Он припал на одно колено, припал так, как припадают, принимая присягу, я видел его затылок, но не видел лица, лицом он уткнулся в стенку окопа, обагренную то ли восходящим солнцем, то ли повсеместно полыхающими пожарищами.
— Второй взвод, за снеданком! — послышался знакомый всем голос связного командира роты, рядового Городецкого.
Приподнялся Тютюнник, значит, пришла его очередь топотить за завтраком.
Вернулся Тютюнник приголомшений (пришибленный), хотя все как будто было в надлежащем порядке. Котелки, наполненные отменной вермишелью, он донес благополучно, принес по пять ложек на брата сахарного песку. Вермишель была съедена, а сахарный песок положен в вещмешки, и только винницкий колгоспник не оставил ни одной песчинки, все слизнул со своей длинной, выгнутой, как лемех, ладони. Быстро расправился он и с сухарями, которые были получены на трое суток. Потом сказал, что ему треба идти до командира роты.
Мне было непонятно, зачем Тютюннику понадобилось идти к командиру роты, когда вот-вот могут двинуться немецкие танки. Но я махнул рукой, и Тютюнник, плотно прижимаясь к земле, пополз к заросшему побитой полынью бункеру.
Я уже слышал, как бьют наши батареи, но мне казалось, наши батареи робеют, наш огонь не может утихомирить огонь немецких батарей, но я не мог не почувствовать, что в нашем огне все сильнее распалялся неукротимый гнев, тот гнев, который накопился больше, чем за год войны, он, как пружина, сжимался, чтобы в какой-то день, в какой-то час разжаться и ударить по врагу.
Они подошли близко-близко к переднему краю, почти вплотную к белеющей своими перебитыми костьми, изувеченной рощице. И неожиданно (по крайней мере для бойцов моего взвода) шумно заиграли, запели, выбросив свои огненные длани, наши знаменитые «катюши», а когда они отыграли, отпели, ударили дальнобойные, крупного калибра орудия, они клокотали, распалялись тем самым гневом, который накипел в груди попятившейся к Волге, к Дону, в поту и в крови вымокшей России. А через некоторое время из-за той же рощицы, низко пластаясь, вымахнули наши штурмовики, наши «ильюши». Разворачиваясь, они прижимались чуть ли не к брустверу стрелковой ячейки немецкого пехотинца. Они сразу заткнули тявкающие глотки вражеских зениток. Я глянул на припавшего на левое колено младшего лейтенанта Ваняхина, мне хотелось, чтоб он приподнялся, посмотрел на скачущих по рогатым каскам крылатых всадников, а посмотрев, он бы, наверное, не сказал, что три секунды осталось жить…

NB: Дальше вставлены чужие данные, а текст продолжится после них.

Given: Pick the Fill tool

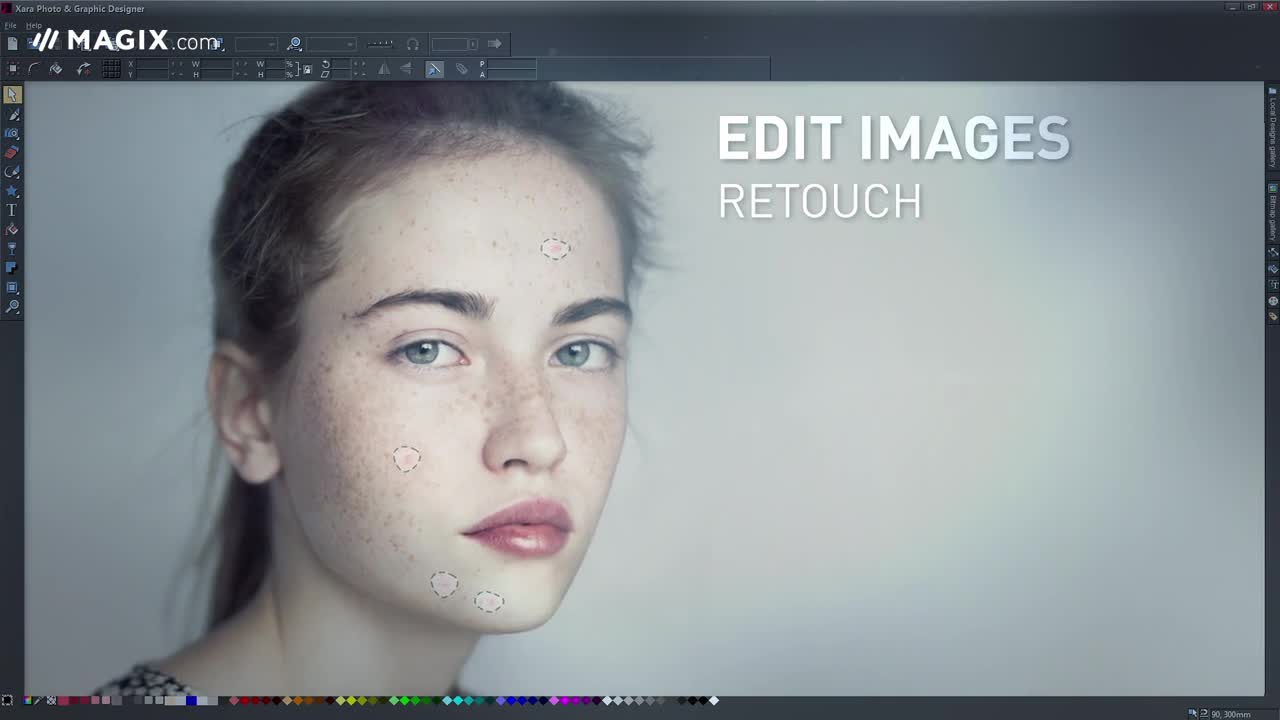Looking at the screenshot, I should click(x=12, y=229).
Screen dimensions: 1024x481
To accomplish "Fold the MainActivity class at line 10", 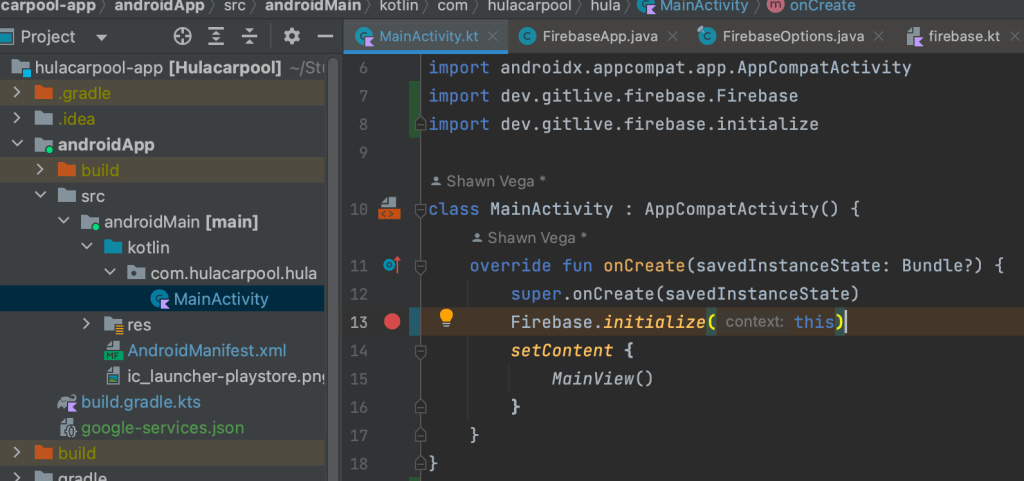I will click(420, 210).
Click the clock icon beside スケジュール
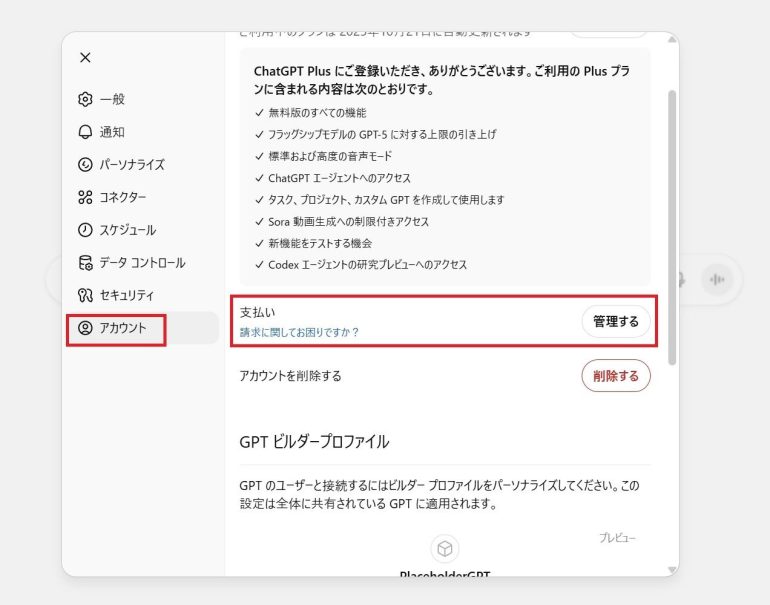The width and height of the screenshot is (770, 605). (x=85, y=230)
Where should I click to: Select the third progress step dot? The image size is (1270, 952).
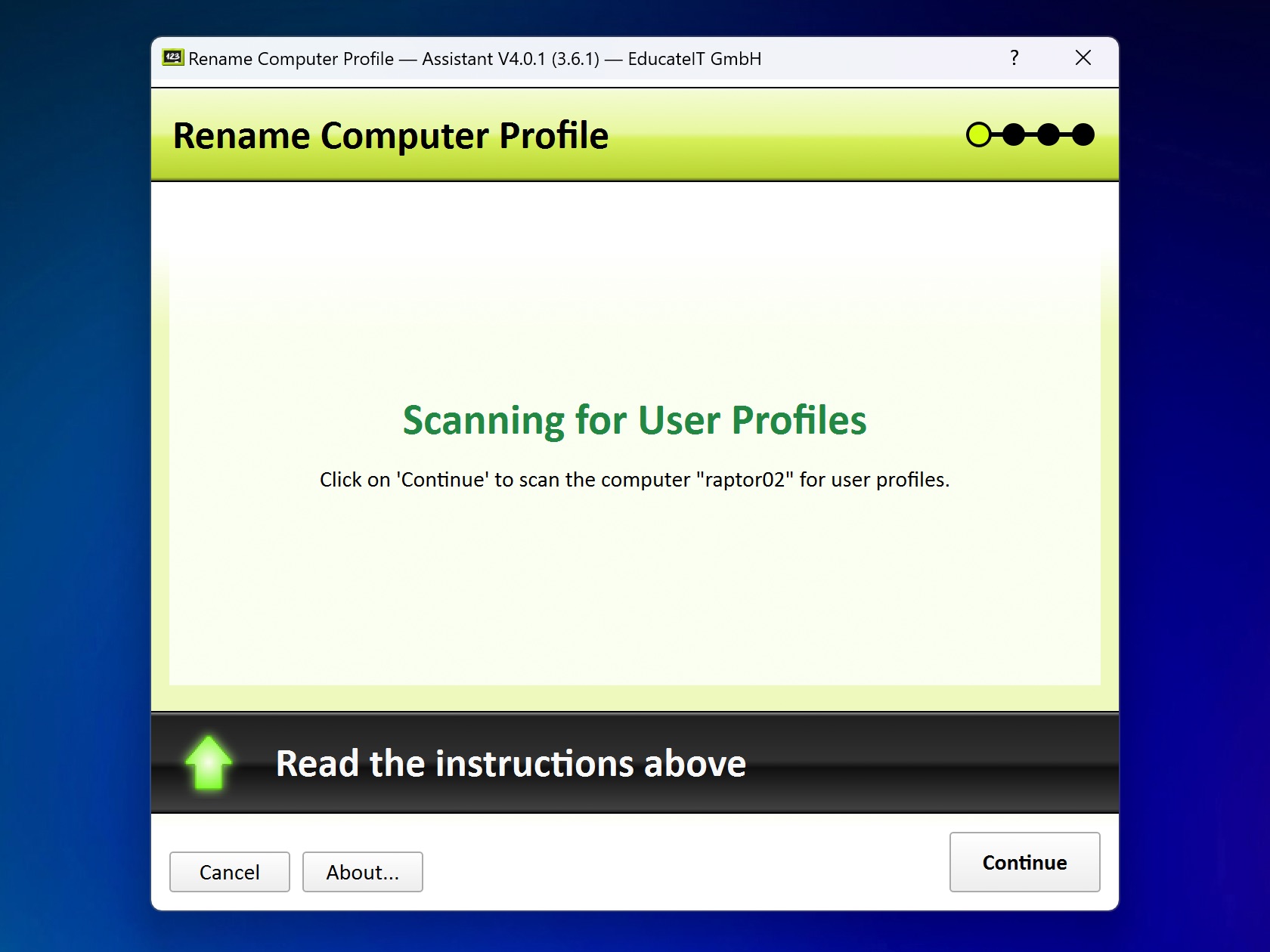(x=1048, y=134)
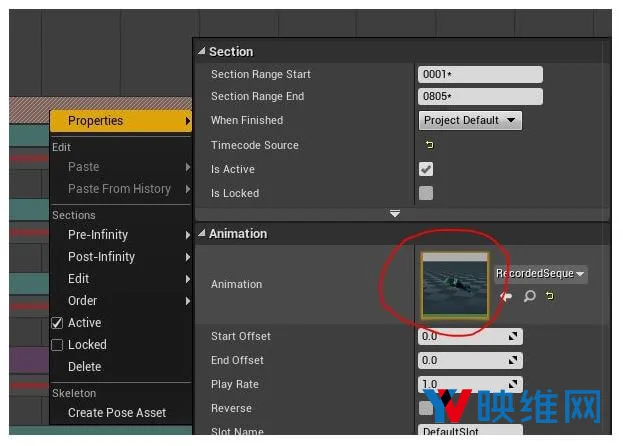The height and width of the screenshot is (446, 623).
Task: Click End Offset spinner arrow icon
Action: (513, 360)
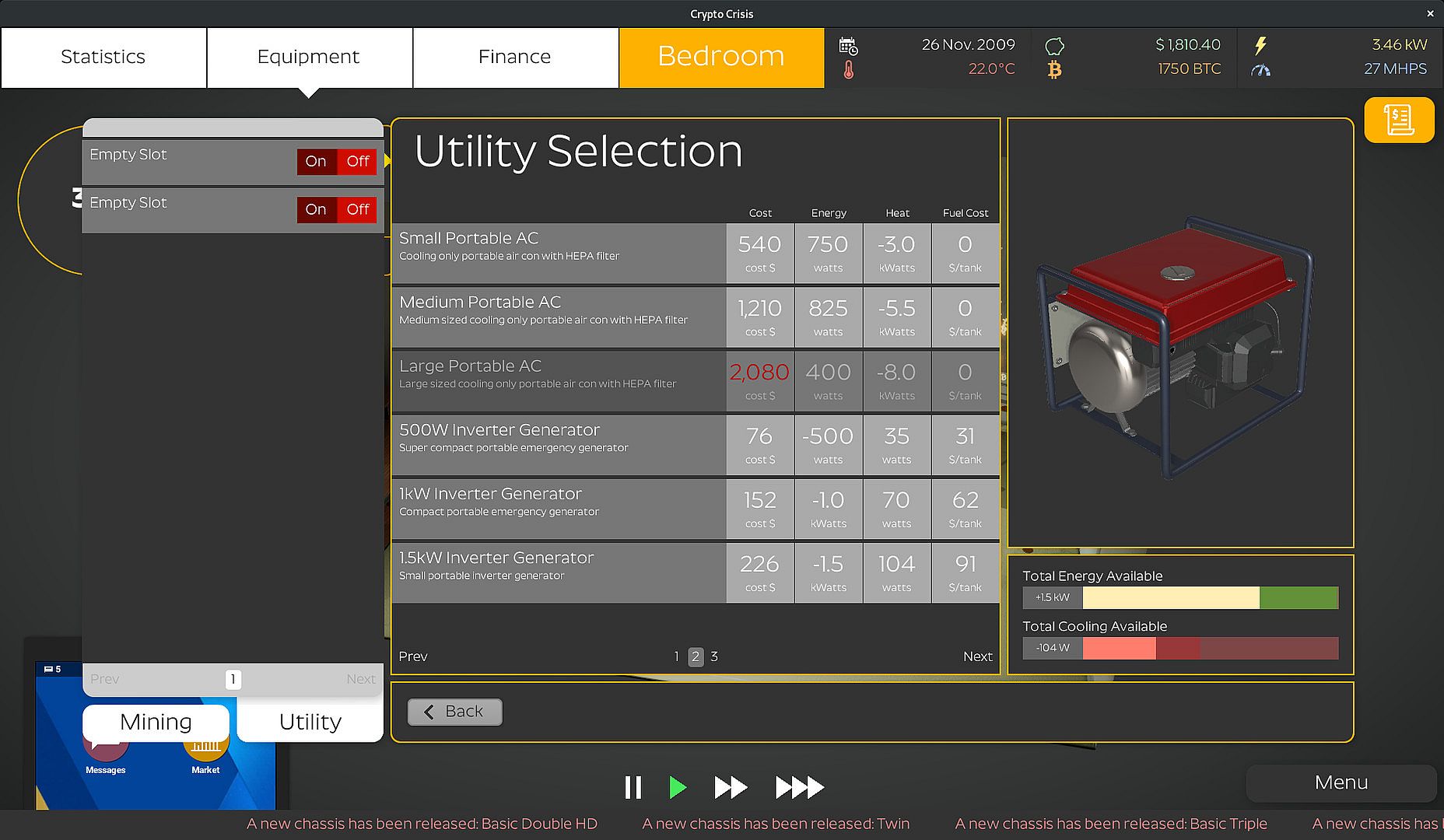Open the Statistics tab
This screenshot has height=840, width=1444.
103,58
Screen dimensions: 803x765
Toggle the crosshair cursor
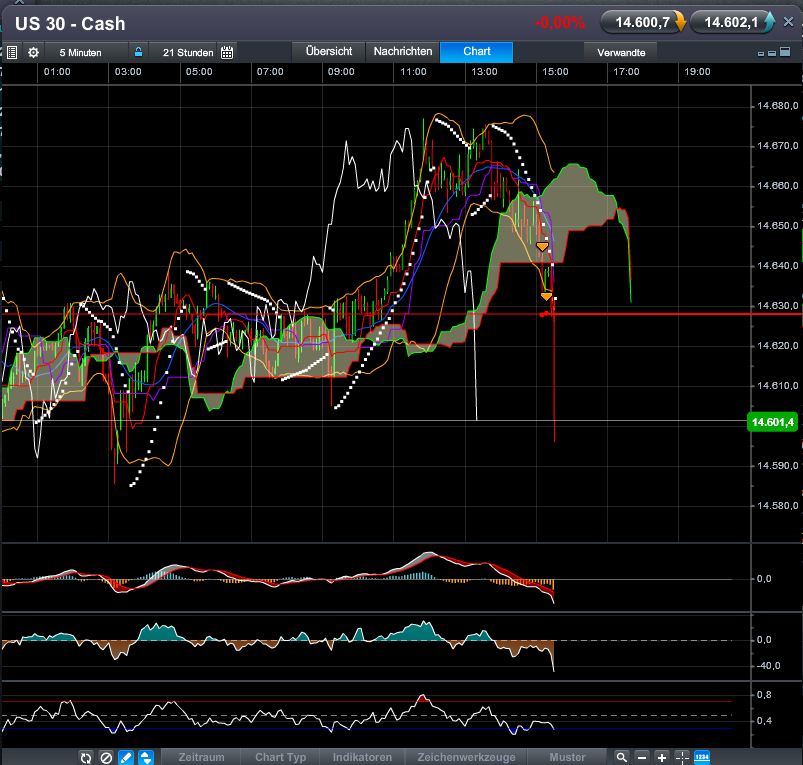click(x=682, y=757)

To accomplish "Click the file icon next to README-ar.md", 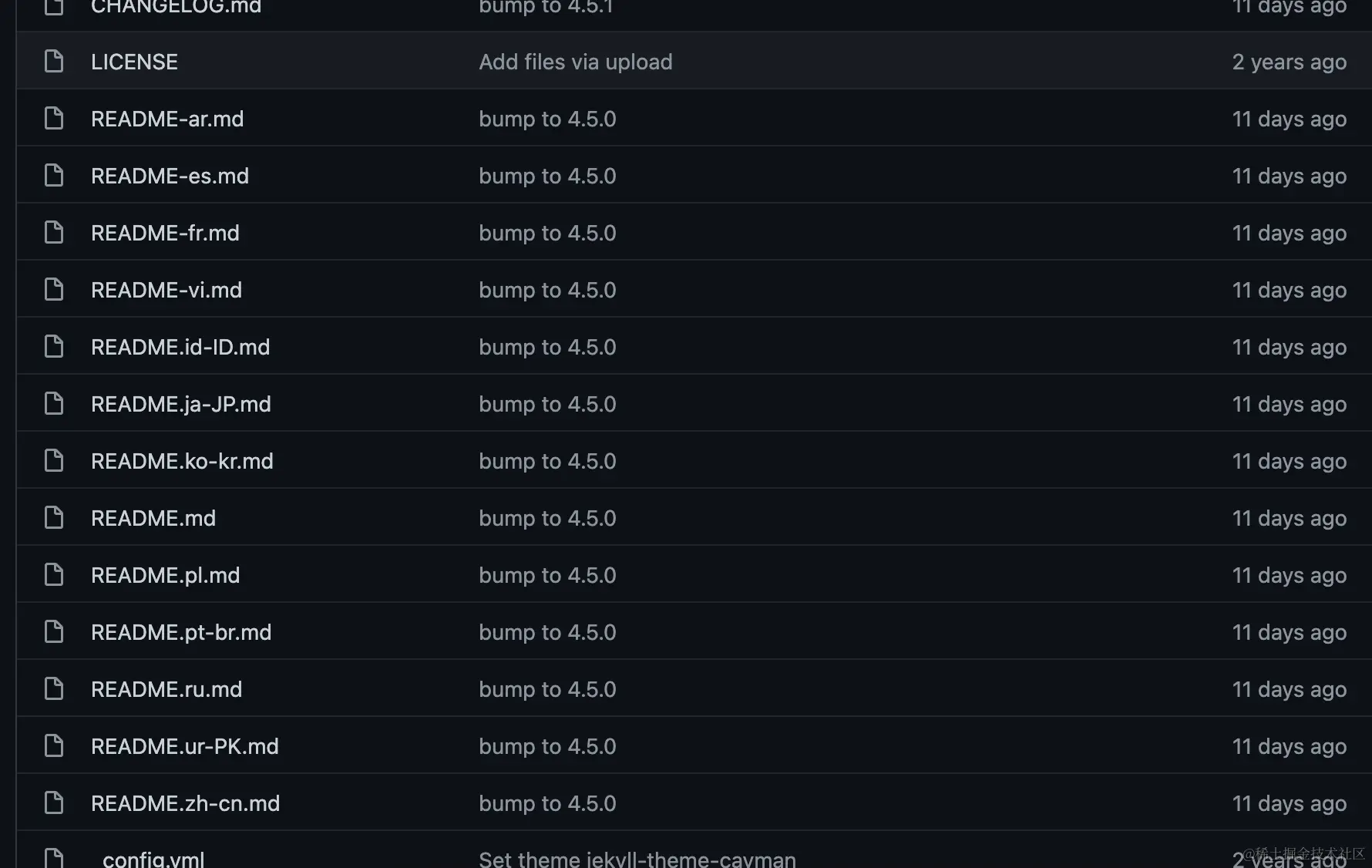I will [54, 118].
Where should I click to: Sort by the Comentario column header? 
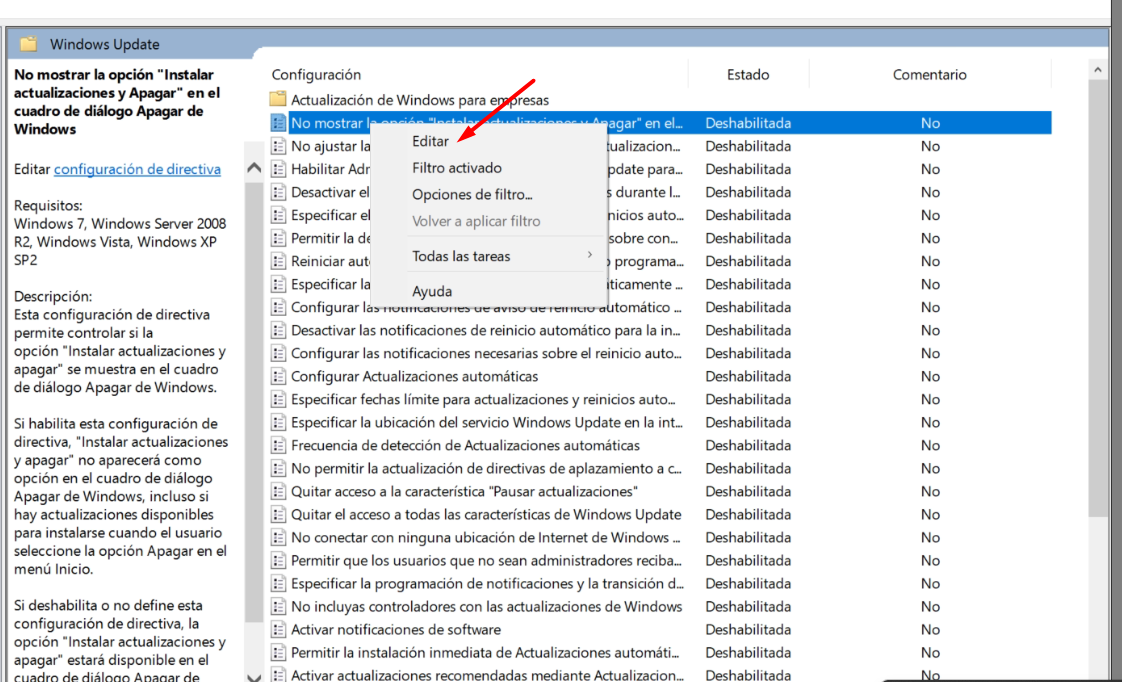click(x=930, y=74)
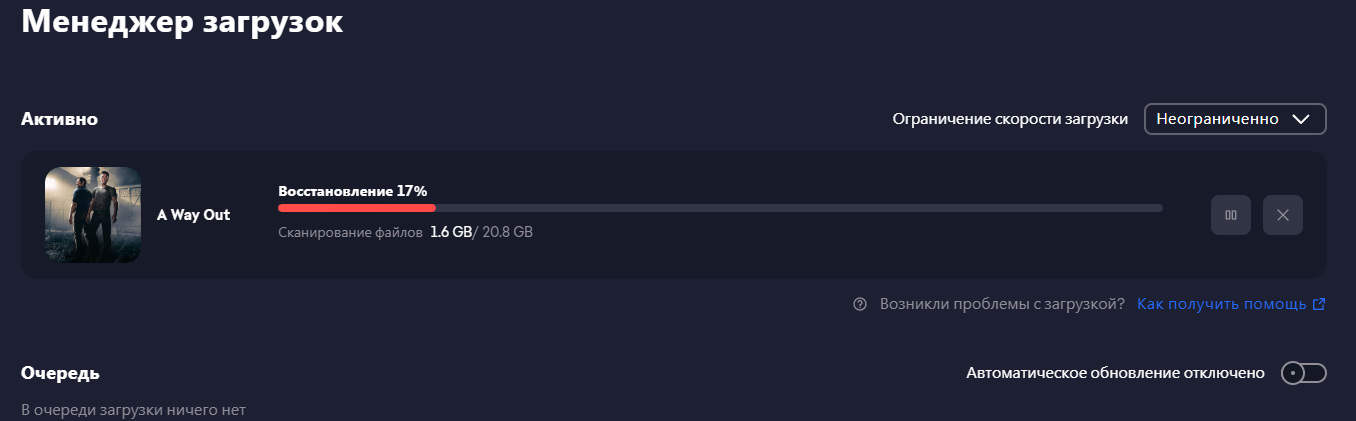Click the A Way Out game title

coord(194,215)
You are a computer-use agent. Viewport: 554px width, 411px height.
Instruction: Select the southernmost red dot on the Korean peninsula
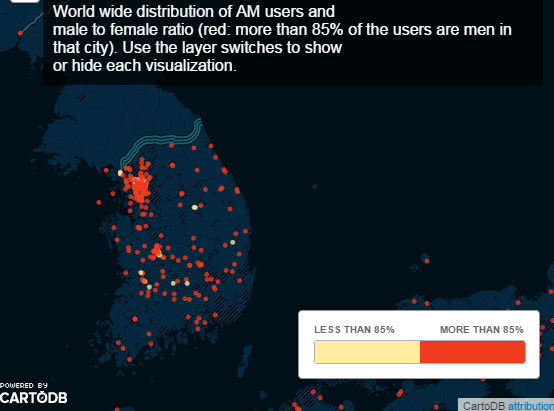pyautogui.click(x=129, y=359)
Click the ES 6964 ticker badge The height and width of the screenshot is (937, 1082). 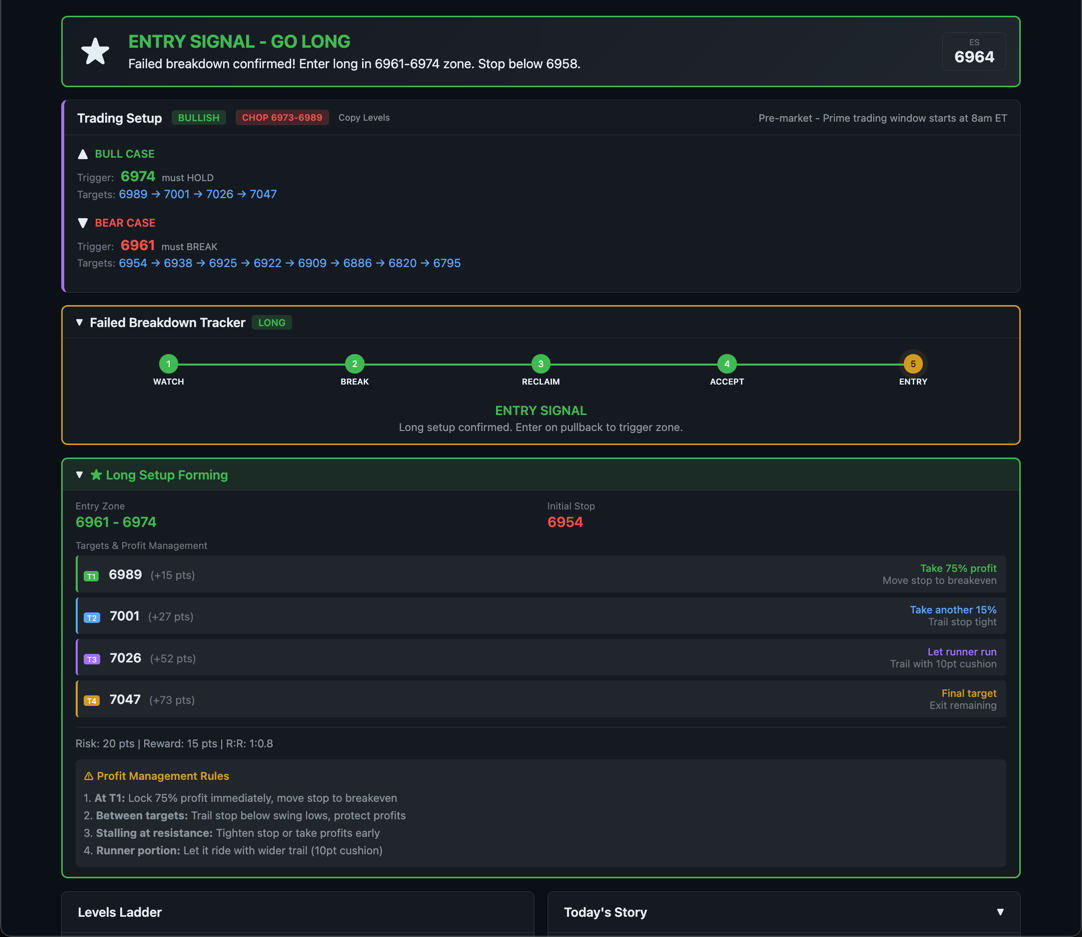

Весь день, с утра до вечера, мы не отрывались от прикладов противотанковых ружей. Ждали танков. Но танки почему-то не показывались, наверное, испугались нашего огня, нашего гнева.
Вечером мы схоронили младшего лейтенанта Ваняхина, схоронили без речей и, разумеется, без слез, на войне не принято лить слезы… Тогда же я перебрался под подбитый младшим лейтенантом танк. Под танком, к своему немалому удивлению, встретил совершенно обезумевшего Селиванчика.
— Младший сержант, что ты тут делаешь?
Селиванчик выкатил измученные, с кровяными прожилками глаза и, ничего не сказав, упрятался под днище недвижимо стоящего танка.
Недели через две, к концу августа, когда бои в районе Задонского шоссе и в районе Подклетного начали стихать, наш батальон сменил огневые позиции и окопался северо-восточнее Подгорного. Моему взводу было приказано окопаться возле дубового, кое-где просветленного березами леса. Сначала окапывались по ночам, потом, увидев, что немцы на нас особого внимания не обращают, стали окапываться и днем. Окопы, ходы сообщения приходилось забирать досками, так как окопы и ходы сообщения все время обваливались. К началу сентября вырыли общий блиндаж, выкопан был и мой командирский блиндажик. Как раз в это время мы распрощались с Селиванчиком, проводили его к штабу батальона. Говорили, что капитан Банюк сам решил избавиться от младшего сержанта. Они встретились, но не узнали друг друга. Цепкая память капитана Банюка стала слабеть, он сам был серьезно болен и едва передвигал задеревеневшие в коленях ноги, сказался возраст, капитану перевалило за пятьдесят.
Я пропустил два или три автобуса, пока уяснил, где все же похоронен младший лейтенант Ваняхин. В сосеннике (я вспомнил) ранило Валю, нашу батальонную санчасть. А младшего лейтенанта убило где-то ближе к Воронежу, там, где белела своими костьми маленькая рощица. Но рощицы я не увидел. Можно предположить, что она так и не оправилась, сгибла, не оставив после себя никакого мало-мальски приметного следа.